Вскоре их еще больше сблизят семейные неурядицы. Глинка совсем недавно по искренней любви женился на Марье Петровне Ивановой. Семейная жизнь его сразу не задалась. Пустая, хорошенькая, тщеславная, юная супруга жаловалась знакомым, что муж тратит деньги… на нотную бумагу. Да и вздорный характер тещи делал домашнюю жизнь решительно невыносимой. Куда, как не к милой «братии» было бежать Глинке? Зачастую он, Брюллов и Яненко и ночевали там на диване с четырьмя разветвлениями, сделанными по рисунку Брюллова. Музыка была непременным участником «серед». Играл Глинка, пели профессиональные певцы, а иногда Глинка руководил импровизированным хором. Особенно ладно выходила у них песня Торопки из «Аскольдовой могилы». Иногда Кукольник писал куплеты, Глинка тут же перекладывал их на музыку, разучивал со всеми — вновь звучал веселый хор. Лучшие минуты наступали, когда Глинка садился к роялю и начинал петь сам. Все, кто слышал его, сохранили восторженные воспоминания о его манере исполнения. Голос его был необыкновенный — очень высокий тенор, гибкий, проникновенный, страстный. По словам А. Серова, он «погружался в самую глубину исполняемого, заставлял слушателей жить той жизнью, дышать тем дыханием, которое веет в идеале исполняемой пьесы». Глаза его, наполовину прикрытые веками, светились огнем. От быстрого движения коротких, крепких рук по клавишам мелькали белые рукава рубашки. Забывая в такие моменты об окружающих, он мог играть и петь часами, изредка отпивая из стоящего подле стакана глоток вина.

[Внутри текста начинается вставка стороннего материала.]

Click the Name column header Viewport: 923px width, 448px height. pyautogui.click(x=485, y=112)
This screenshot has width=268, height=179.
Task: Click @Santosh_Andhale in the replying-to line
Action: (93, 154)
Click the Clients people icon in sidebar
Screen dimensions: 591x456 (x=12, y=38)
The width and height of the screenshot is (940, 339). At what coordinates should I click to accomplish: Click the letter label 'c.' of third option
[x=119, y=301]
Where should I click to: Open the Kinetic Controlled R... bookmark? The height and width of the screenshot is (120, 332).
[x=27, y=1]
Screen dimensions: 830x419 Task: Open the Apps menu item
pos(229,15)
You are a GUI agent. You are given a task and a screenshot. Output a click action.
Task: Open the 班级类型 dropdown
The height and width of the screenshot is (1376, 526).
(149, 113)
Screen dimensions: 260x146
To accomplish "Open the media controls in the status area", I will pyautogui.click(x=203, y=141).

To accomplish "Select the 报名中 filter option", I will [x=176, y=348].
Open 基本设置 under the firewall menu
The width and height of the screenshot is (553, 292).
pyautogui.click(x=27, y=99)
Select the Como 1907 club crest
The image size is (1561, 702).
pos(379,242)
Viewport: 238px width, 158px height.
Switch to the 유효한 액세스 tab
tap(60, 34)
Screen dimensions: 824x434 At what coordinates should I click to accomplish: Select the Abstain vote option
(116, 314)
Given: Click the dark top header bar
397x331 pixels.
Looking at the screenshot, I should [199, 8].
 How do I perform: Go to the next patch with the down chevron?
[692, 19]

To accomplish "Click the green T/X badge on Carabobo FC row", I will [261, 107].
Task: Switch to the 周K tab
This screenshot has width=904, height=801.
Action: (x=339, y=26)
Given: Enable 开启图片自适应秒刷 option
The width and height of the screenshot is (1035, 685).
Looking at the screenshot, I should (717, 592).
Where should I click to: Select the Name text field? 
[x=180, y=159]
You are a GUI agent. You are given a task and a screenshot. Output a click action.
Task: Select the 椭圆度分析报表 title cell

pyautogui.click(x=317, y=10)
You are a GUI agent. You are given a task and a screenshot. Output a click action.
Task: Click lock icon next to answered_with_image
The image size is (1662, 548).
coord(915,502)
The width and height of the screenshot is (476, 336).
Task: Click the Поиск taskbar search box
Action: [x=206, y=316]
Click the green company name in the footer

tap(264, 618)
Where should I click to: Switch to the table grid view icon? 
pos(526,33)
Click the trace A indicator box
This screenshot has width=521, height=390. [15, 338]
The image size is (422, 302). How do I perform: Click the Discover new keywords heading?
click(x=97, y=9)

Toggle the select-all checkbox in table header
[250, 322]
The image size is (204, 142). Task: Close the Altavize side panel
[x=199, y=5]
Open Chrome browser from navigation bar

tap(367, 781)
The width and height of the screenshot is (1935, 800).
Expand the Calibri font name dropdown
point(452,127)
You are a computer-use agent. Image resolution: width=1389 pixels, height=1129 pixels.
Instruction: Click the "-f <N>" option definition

На одной из карикатур Николая Степанова Глинка сидит за роялем, за его спиною — Платон Кукольник и Яненко. За столом наедине толкуют о чем-то Нестор Кукольник и Карл Брюллов. На столе — подсвечник в окружении батареи бутылок. Рядом — опрокинутый стул. Тут и там — группы беседующих меж собою гостей. Степанов бывал здесь часто — он был женат на сестре Даргомыжского и вместе с ним входил в число завсегдатаев «серед». Целая серия его карикатур, сделанных на вечерах у Кукольника, была литографирована, воспроизводилась в журналах. Во время сборищ Брюллов и Степанов рисовали постоянно. Только Брюллов больше всего рисовал карикатуры на Глинку, от Степанова же доставалось всем. Из-под карандаша Брюллова вышло около двух десятков таких набросков, и всюду героем был Глинка: «Глинка на бале в Смольном», «Глинка обожаемый», «Глинка, поющий без голоса и без фрака», «Глинка в восторге от своих произведений». Брюллов рисовал без устали, с удовольствием, приговаривая: «Как же я его отпечатаю! а вот еще… и еще экземпляр… Сюжет неистощимый!» Рисуя, Брюллов тут же объяснял Струговщикову «таинства карикатуры», пояснял, какими чертами физиономии и фигуры надобно жертвовать в пользу «казовых, характерных частей». Нельзя сказать, чтобы Брюллов особенно владел даром карикатуриста. Многие его шаржи подчас неприятны, скорее уныло-сердиты, чем остроумны. Зато почти все они отличаются меткой характерностью лиц, тут уж сказывался его редкий дар физиономиста. Пройдет много лет. Не будет в живых Брюллова и Глинки. В Академии откроется выставка литографированных портретов композитора и статуэток, его изображающих. Струговщиков, поглядев экспозицию, найдет все выставленное не стоящим внимания и посоветует художникам, желающим увековечить память Глинки, обратиться к шаржам Брюллова, в которых его индивидуальность схвачена столь метко и полно, что «кто видел Глинку хоть раз, тот узнает его тотчас».